Hey guys! I’m new to the forums. I need some advice on if I should switch schools and martial arts based on my life plans and goals. In about 3 or 4 years I will be relocating to another part of the state I live in which is about an hour and a half away from where I currently reside. I’m an adult in my mid 30’s who started training in Kukkiwon Taekwondo in early May. I’m currently a yellow belt. There is a dojo about 20 min from me that is a primarily judo school but has a separate solid bjj program as well. You can train both arts under one roof for $125 a month no contracts. I have wanted to start judo for the past 5 years now even before my interest in Tkd. The town I will be moving to in a few years only has bjj and an ITF school. My ultimate question is should I drop my current kukkiwon tkd school and switch to judo/bjj? Especially since I can train bjj in the next town I move to in the future. Also my kukkiwon belts wouldn’t transfer over to the ITF school in my new town. So I’m wondering if there is even a point in continuing my current tkd. I don’t think it would be wise for me to train tkd judo and bjj at the same time so it’s either judo/ bjj or tkd right now till I move then it will be ITF tkd and bjj only. Sorry for the long rant.


----------



## Gyakuto (Oct 17, 2022)

Goosebumps said:


> Hey guys! I’m new to the forums. I need some advice on if I should switch schools and martial arts based on my life plans and goals. In about 3 or 4 years I will be relocating to another part of the state I live in which is about an hour and a half away from where I currently reside. I’m an adult in my mid 30’s who started training in Kukkiwon Taekwondo in early May. I’m currently a yellow belt. There is a dojo about 20 min from me that is a primarily judo school but has a separate solid bjj program as well. You can train both arts under one roof for $125 a month no contracts. I have wanted to start judo for the past 5 years now even before my interest in Tkd. The town I will be moving to in a few years only has bjj and an ITF school. My ultimate question is should I drop my current kukkiwon tkd school and switch to judo/bjj? Especially since I can train bjj in the next town I move to in the future. Also my kukkiwon belts wouldn’t transfer over to the ITF school in my new town. So I’m wondering if there is even a point in continuing my current tkd. I don’t think it would be wise for me to train tkd judo and bjj at the same time so it’s either judo/ bjj or tkd right now till I move then it will be ITF tkd and bjj only. Sorry for the long rant.


Yes.


----------



## Holmejr (Oct 17, 2022)

Yes. 
Great combo!


----------



## tkdroamer (Oct 17, 2022)

What is your end game, higher rank or a diverse portfolio of training?

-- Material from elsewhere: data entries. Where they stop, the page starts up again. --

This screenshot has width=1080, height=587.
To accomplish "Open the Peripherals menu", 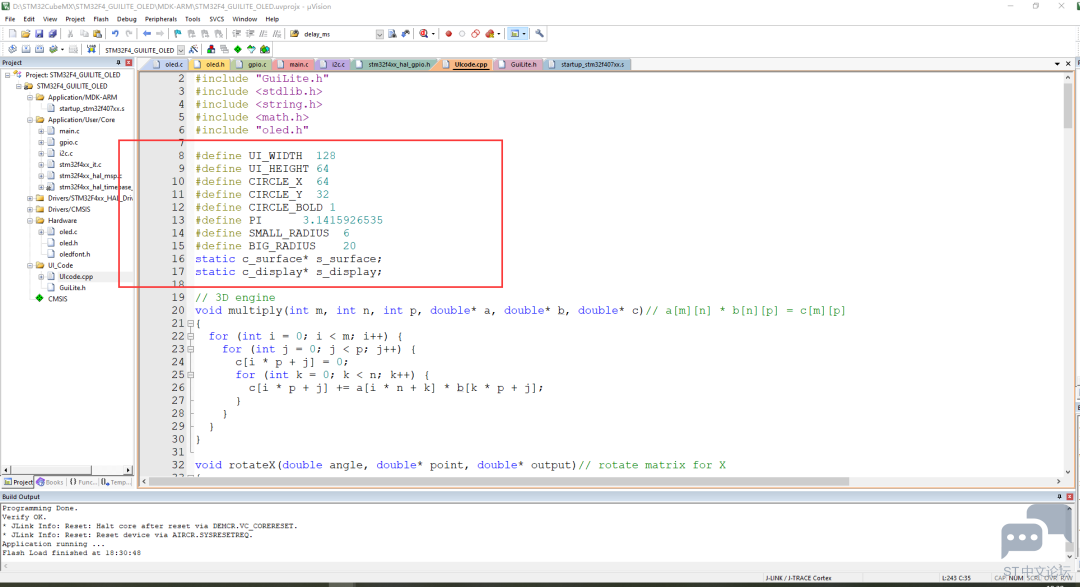I will [x=160, y=19].
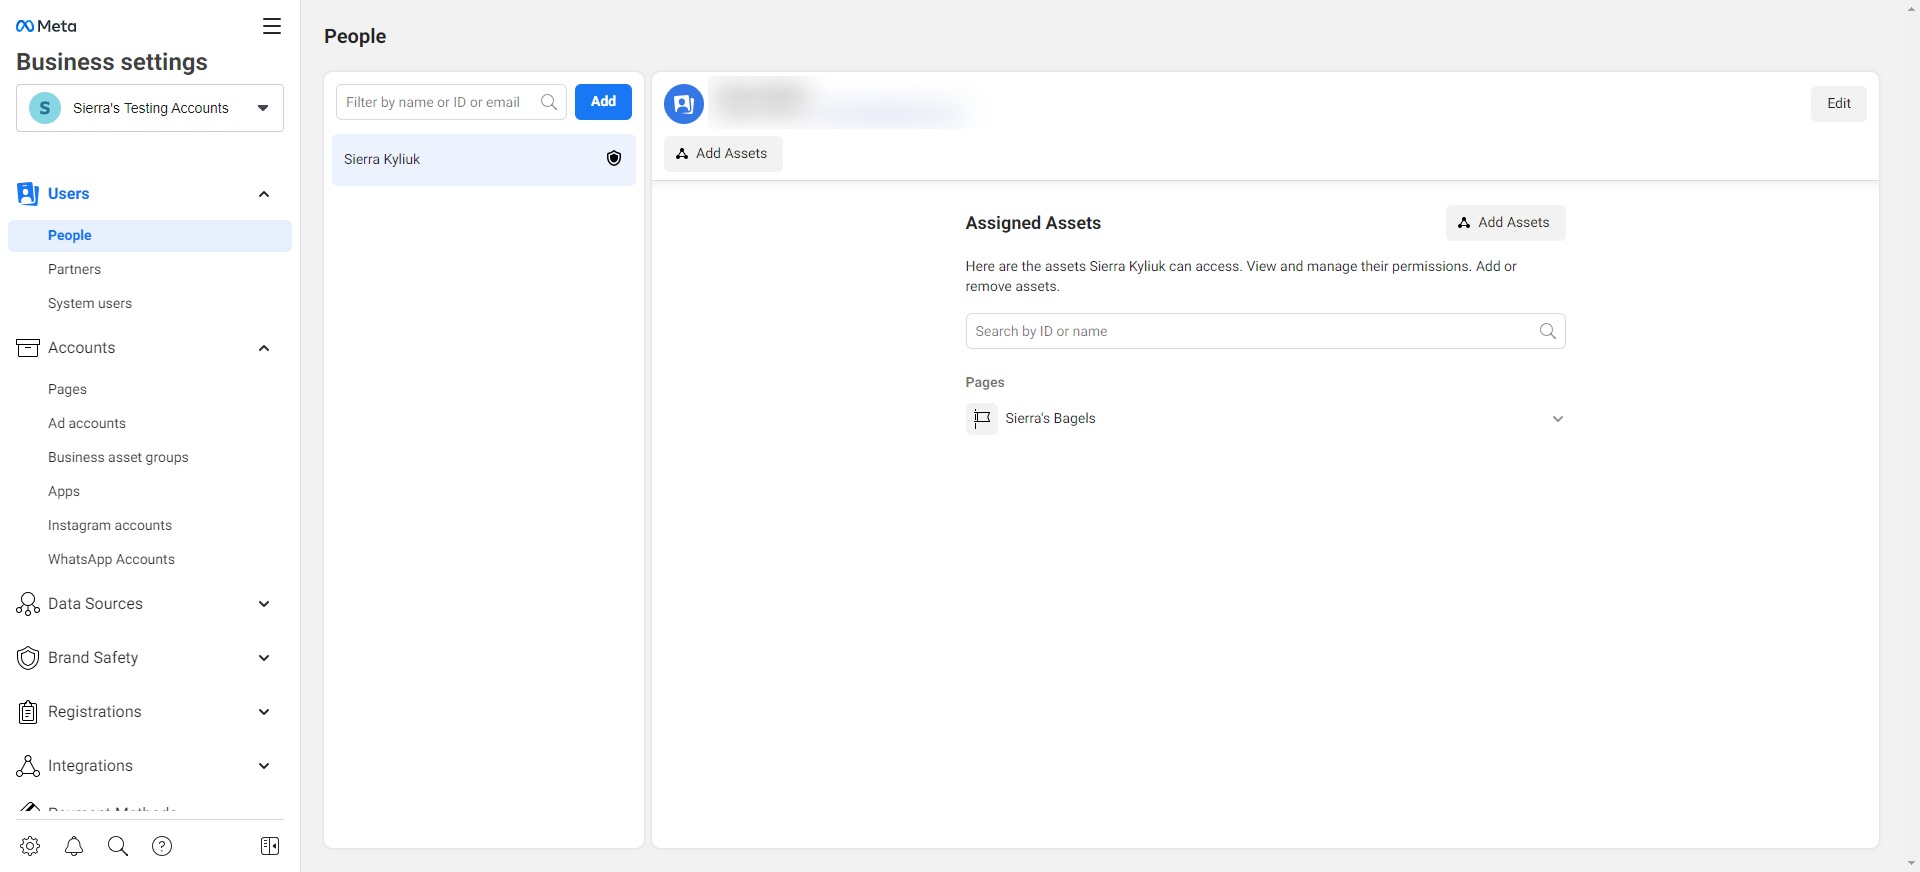
Task: Click the Edit button
Action: coord(1838,104)
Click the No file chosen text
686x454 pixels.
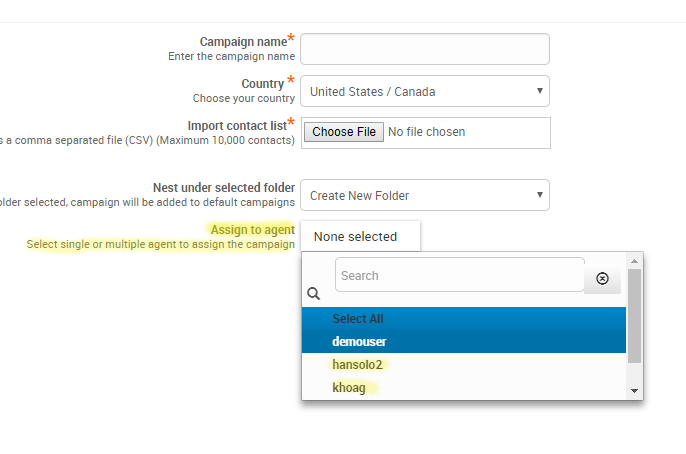pyautogui.click(x=427, y=132)

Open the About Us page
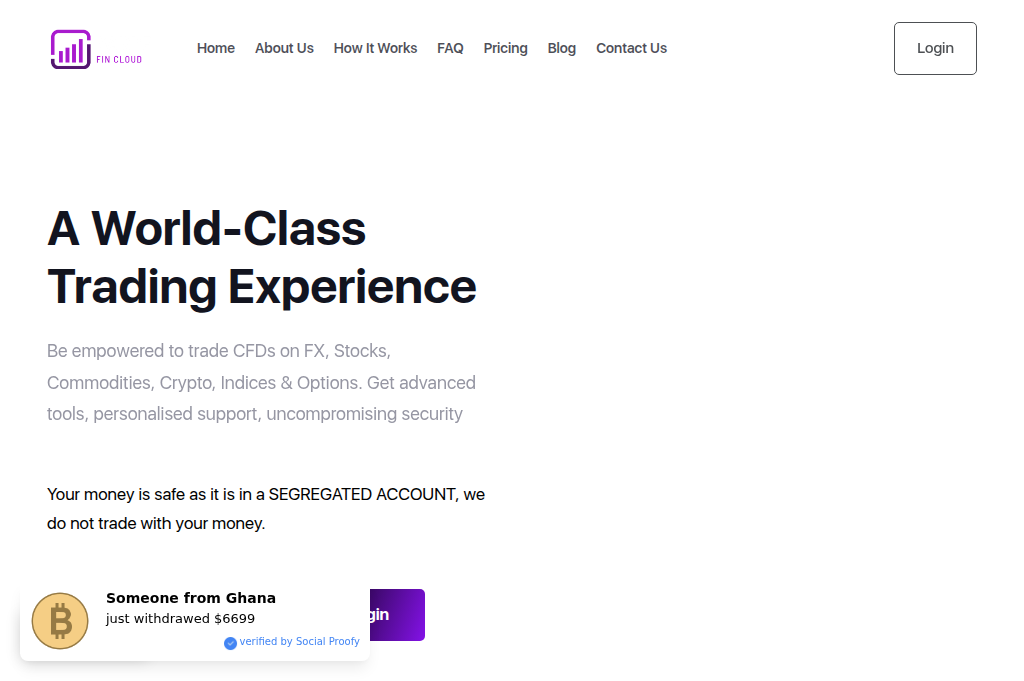(284, 48)
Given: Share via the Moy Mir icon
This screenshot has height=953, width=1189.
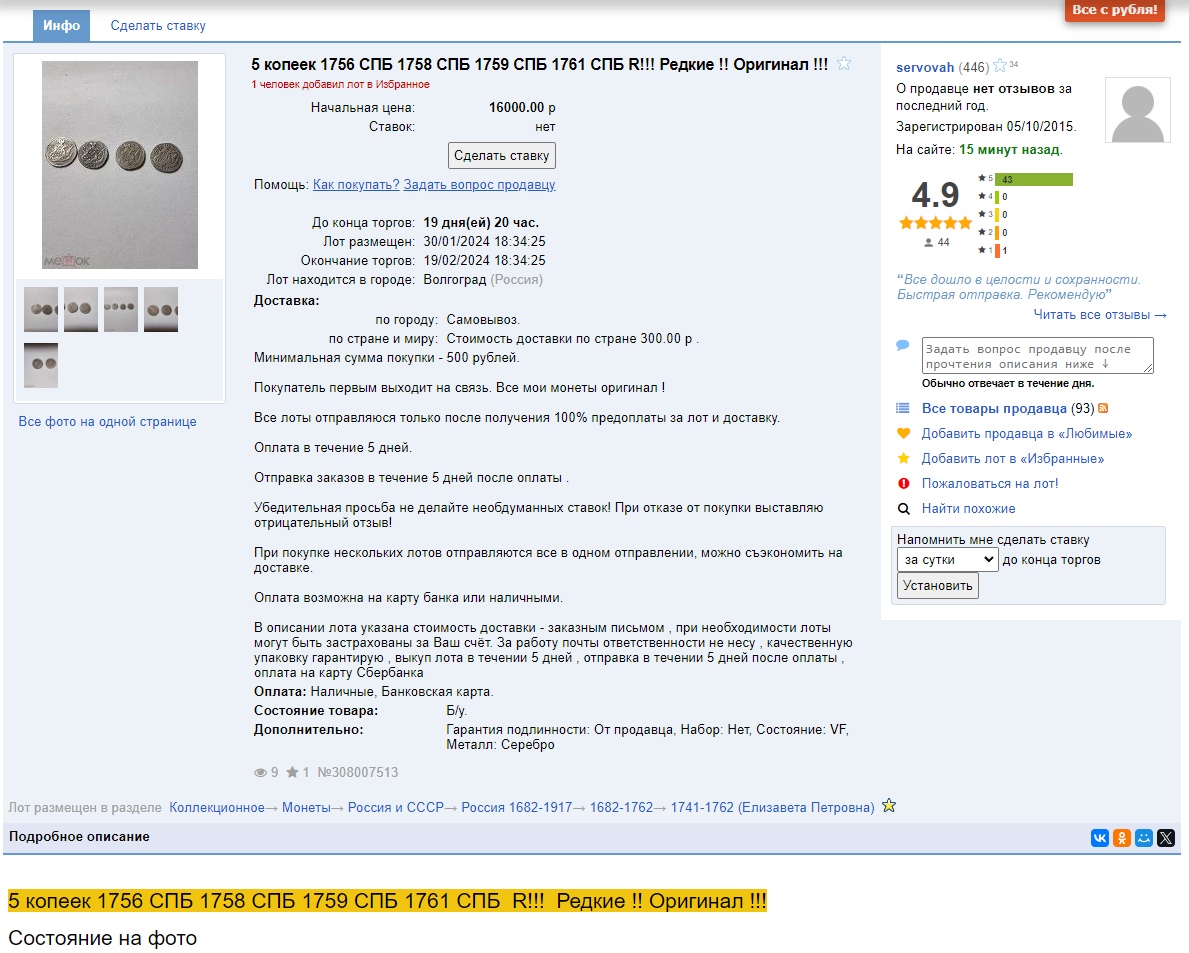Looking at the screenshot, I should pos(1144,838).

The answer to this question will answer your question. 
FWIW, usually TKD rank will transfer but you will need time at your current rank to get proficient of transferring to a different style TKD. This can also be school specific within similar style schools.


----------



## isshinryuronin (Oct 17, 2022)

How long has the school in the new town been around?  By the time you get there it may be out of business.  Something to consider.


----------



## Holmejr (Oct 17, 2022)

It’s not that complicated. I would go with your inclination. What’s the worst that can happen? I am now 67 years old. I started with hapkido/TKD to JKD/Kali to Muay Thai/Kali to Eskrido de Alcuizar where I’ve been for 6 years. I’m thankful for all of it and I’ve learned from all of it.


----------



## tkdroamer (Oct 18, 2022)

***Correction*** I thought the OP said 3-4 *months*. 
Yes, definitely keep training. You will be much farther along in 3-4 years.


----------



## Bill Mattocks (Oct 18, 2022)

Goosebumps said:


> Hey guys! I’m new to the forums. I need some advice on if I should switch schools and martial arts based on my life plans and goals. In about 3 or 4 years I will be relocating to another part of the state I live in which is about an hour and a half away from where I currently reside. I’m an adult in my mid 30’s who started training in Kukkiwon Taekwondo in early May. I’m currently a yellow belt. There is a dojo about 20 min from me that is a primarily judo school but has a separate solid bjj program as well. You can train both arts under one roof for $125 a month no contracts. I have wanted to start judo for the past 5 years now even before my interest in Tkd. The town I will be moving to in a few years only has bjj and an ITF school. My ultimate question is should I drop my current kukkiwon tkd school and switch to judo/bjj? Especially since I can train bjj in the next town I move to in the future. Also my kukkiwon belts wouldn’t transfer over to the ITF school in my new town. So I’m wondering if there is even a point in continuing my current tkd. I don’t think it would be wise for me to train tkd judo and bjj at the same time so it’s either judo/ bjj or tkd right now till I move then it will be ITF tkd and bjj only. Sorry for the long rant.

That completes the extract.